[[ Source information open ]]

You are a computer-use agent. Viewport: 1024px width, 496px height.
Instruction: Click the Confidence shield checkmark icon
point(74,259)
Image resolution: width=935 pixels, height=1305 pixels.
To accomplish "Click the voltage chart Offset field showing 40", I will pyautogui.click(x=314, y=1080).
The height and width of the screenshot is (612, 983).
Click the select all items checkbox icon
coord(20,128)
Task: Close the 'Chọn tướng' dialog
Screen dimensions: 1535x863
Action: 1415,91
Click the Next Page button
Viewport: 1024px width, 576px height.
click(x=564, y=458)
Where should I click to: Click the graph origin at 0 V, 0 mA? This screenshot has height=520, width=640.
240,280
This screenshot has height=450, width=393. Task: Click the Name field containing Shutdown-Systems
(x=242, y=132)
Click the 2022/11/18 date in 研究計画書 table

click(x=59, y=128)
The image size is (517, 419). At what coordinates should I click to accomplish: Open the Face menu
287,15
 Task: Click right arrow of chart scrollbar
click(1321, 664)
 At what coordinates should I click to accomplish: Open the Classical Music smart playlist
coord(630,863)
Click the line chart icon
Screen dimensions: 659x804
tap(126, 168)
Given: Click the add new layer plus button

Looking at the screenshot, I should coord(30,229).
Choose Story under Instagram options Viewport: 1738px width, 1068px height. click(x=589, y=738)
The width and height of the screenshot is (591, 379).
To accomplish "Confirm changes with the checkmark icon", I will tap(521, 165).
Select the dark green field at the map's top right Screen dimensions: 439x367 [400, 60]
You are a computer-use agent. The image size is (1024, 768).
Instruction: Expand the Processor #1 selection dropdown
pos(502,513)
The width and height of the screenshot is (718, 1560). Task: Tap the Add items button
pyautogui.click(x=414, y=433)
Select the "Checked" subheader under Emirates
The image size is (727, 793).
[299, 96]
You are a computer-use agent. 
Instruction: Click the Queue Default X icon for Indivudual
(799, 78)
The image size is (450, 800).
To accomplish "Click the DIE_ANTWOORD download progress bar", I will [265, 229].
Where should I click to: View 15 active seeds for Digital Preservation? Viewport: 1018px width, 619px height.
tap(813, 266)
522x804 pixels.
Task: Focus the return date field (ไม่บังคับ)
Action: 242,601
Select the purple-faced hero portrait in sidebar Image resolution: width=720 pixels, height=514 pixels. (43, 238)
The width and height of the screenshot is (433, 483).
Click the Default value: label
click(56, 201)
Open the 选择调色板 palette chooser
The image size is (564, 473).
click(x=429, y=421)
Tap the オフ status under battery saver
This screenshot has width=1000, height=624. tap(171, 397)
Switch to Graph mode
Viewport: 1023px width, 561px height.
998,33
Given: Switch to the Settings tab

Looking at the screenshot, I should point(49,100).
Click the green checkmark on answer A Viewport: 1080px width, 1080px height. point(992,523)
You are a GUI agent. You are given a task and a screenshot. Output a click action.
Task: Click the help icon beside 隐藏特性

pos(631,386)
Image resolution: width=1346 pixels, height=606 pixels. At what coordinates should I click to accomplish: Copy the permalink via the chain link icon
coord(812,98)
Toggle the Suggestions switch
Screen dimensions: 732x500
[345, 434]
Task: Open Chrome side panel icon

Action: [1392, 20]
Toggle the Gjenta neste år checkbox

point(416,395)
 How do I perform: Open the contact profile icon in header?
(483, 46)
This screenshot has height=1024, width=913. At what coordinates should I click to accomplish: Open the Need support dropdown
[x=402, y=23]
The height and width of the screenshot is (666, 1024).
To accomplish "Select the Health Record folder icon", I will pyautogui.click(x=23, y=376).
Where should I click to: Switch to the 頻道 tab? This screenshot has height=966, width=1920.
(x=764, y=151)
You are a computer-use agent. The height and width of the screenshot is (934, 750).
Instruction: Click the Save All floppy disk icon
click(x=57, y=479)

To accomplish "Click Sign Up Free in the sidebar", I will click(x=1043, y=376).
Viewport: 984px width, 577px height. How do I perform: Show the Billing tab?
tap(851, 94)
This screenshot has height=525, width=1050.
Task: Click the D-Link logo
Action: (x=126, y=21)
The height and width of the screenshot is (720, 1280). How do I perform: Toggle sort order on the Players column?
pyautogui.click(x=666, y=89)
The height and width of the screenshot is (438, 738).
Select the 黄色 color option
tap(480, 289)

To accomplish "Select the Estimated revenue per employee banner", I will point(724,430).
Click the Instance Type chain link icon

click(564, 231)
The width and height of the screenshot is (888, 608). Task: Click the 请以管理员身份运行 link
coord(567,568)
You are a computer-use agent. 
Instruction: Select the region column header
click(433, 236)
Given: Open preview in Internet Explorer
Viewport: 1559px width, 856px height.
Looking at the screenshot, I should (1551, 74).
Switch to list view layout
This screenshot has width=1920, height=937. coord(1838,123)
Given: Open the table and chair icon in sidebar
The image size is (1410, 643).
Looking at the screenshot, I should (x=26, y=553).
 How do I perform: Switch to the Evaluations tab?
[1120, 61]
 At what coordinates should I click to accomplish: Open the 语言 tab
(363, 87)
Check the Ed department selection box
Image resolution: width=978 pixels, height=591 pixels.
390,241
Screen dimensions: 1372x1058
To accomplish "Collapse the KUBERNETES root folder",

[[ Source information closed ]]

- What you will do
Write out the records shown above, exactly as they appear.

- Answer
You are a computer-use agent. Viewport: 1024px width, 496px height.
Instruction: Click the Confidence shield checkmark icon
point(74,259)
Image resolution: width=935 pixels, height=1305 pixels.
To accomplish "Click the voltage chart Offset field showing 40", I will pyautogui.click(x=314, y=1080).
The height and width of the screenshot is (612, 983).
Click the select all items checkbox icon
coord(20,128)
Task: Close the 'Chọn tướng' dialog
Screen dimensions: 1535x863
Action: 1415,91
Click the Next Page button
Viewport: 1024px width, 576px height.
click(x=564, y=458)
Where should I click to: Click the graph origin at 0 V, 0 mA? This screenshot has height=520, width=640.
240,280
This screenshot has height=450, width=393. Task: Click the Name field containing Shutdown-Systems
(x=242, y=132)
Click the 2022/11/18 date in 研究計画書 table

click(x=59, y=128)
The image size is (517, 419). At what coordinates should I click to accomplish: Open the Face menu
287,15
 Task: Click right arrow of chart scrollbar
click(1321, 664)
 At what coordinates should I click to accomplish: Open the Classical Music smart playlist
coord(630,863)
Click the line chart icon
Screen dimensions: 659x804
tap(126, 168)
Given: Click the add new layer plus button

Looking at the screenshot, I should coord(30,229).
Choose Story under Instagram options Viewport: 1738px width, 1068px height. click(x=589, y=738)
The width and height of the screenshot is (591, 379).
To accomplish "Confirm changes with the checkmark icon", I will tap(521, 165).
Select the dark green field at the map's top right Screen dimensions: 439x367 [400, 60]
You are a computer-use agent. The image size is (1024, 768).
Instruction: Expand the Processor #1 selection dropdown
pos(502,513)
The width and height of the screenshot is (718, 1560). Task: Tap the Add items button
pyautogui.click(x=414, y=433)
Select the "Checked" subheader under Emirates
The image size is (727, 793).
[299, 96]
You are a computer-use agent. 
Instruction: Click the Queue Default X icon for Indivudual
(799, 78)
The image size is (450, 800).
To accomplish "Click the DIE_ANTWOORD download progress bar", I will [265, 229].
Where should I click to: View 15 active seeds for Digital Preservation? Viewport: 1018px width, 619px height.
tap(813, 266)
522x804 pixels.
Task: Focus the return date field (ไม่บังคับ)
Action: 242,601
Select the purple-faced hero portrait in sidebar Image resolution: width=720 pixels, height=514 pixels. (43, 238)
The width and height of the screenshot is (433, 483).
Click the Default value: label
click(56, 201)
Open the 选择调色板 palette chooser
The image size is (564, 473).
click(x=429, y=421)
Tap the オフ status under battery saver
This screenshot has width=1000, height=624. tap(171, 397)
Switch to Graph mode
Viewport: 1023px width, 561px height.
998,33
Given: Switch to the Settings tab

Looking at the screenshot, I should point(49,100).
Click the green checkmark on answer A Viewport: 1080px width, 1080px height. point(992,523)
You are a GUI agent. You are given a task and a screenshot. Output a click action.
Task: Click the help icon beside 隐藏特性

pos(631,386)
Image resolution: width=1346 pixels, height=606 pixels. At what coordinates should I click to accomplish: Copy the permalink via the chain link icon
coord(812,98)
Toggle the Suggestions switch
Screen dimensions: 732x500
[345, 434]
Task: Open Chrome side panel icon

Action: [1392, 20]
Toggle the Gjenta neste år checkbox

point(416,395)
 How do I perform: Open the contact profile icon in header?
(483, 46)
This screenshot has height=1024, width=913. At what coordinates should I click to accomplish: Open the Need support dropdown
[x=402, y=23]
The height and width of the screenshot is (666, 1024).
To accomplish "Select the Health Record folder icon", I will pyautogui.click(x=23, y=376).
Where should I click to: Switch to the 頻道 tab? This screenshot has height=966, width=1920.
(x=764, y=151)
You are a computer-use agent. The height and width of the screenshot is (934, 750).
Instruction: Click the Save All floppy disk icon
click(x=57, y=479)

To accomplish "Click Sign Up Free in the sidebar", I will click(x=1043, y=376).
Viewport: 984px width, 577px height. How do I perform: Show the Billing tab?
tap(851, 94)
This screenshot has height=525, width=1050.
Task: Click the D-Link logo
Action: (x=126, y=21)
The height and width of the screenshot is (720, 1280). How do I perform: Toggle sort order on the Players column?
pyautogui.click(x=666, y=89)
The height and width of the screenshot is (438, 738).
Select the 黄色 color option
tap(480, 289)

To accomplish "Select the Estimated revenue per employee banner", I will point(724,430).
Click the Instance Type chain link icon

click(564, 231)
The width and height of the screenshot is (888, 608). Task: Click the 请以管理员身份运行 link
coord(567,568)
You are a computer-use agent. 
Instruction: Select the region column header
click(433, 236)
Given: Open preview in Internet Explorer
Viewport: 1559px width, 856px height.
Looking at the screenshot, I should (1551, 74).
Switch to list view layout
This screenshot has width=1920, height=937. coord(1838,123)
Given: Open the table and chair icon in sidebar
The image size is (1410, 643).
Looking at the screenshot, I should (x=26, y=553).
 How do I perform: Switch to the Evaluations tab?
[1120, 61]
 At what coordinates should I click to accomplish: Open the 语言 tab
(363, 87)
Check the Ed department selection box
Image resolution: width=978 pixels, height=591 pixels.
390,241
Screen dimensions: 1372x1058
To accomplish "Collapse the KUBERNETES root folder",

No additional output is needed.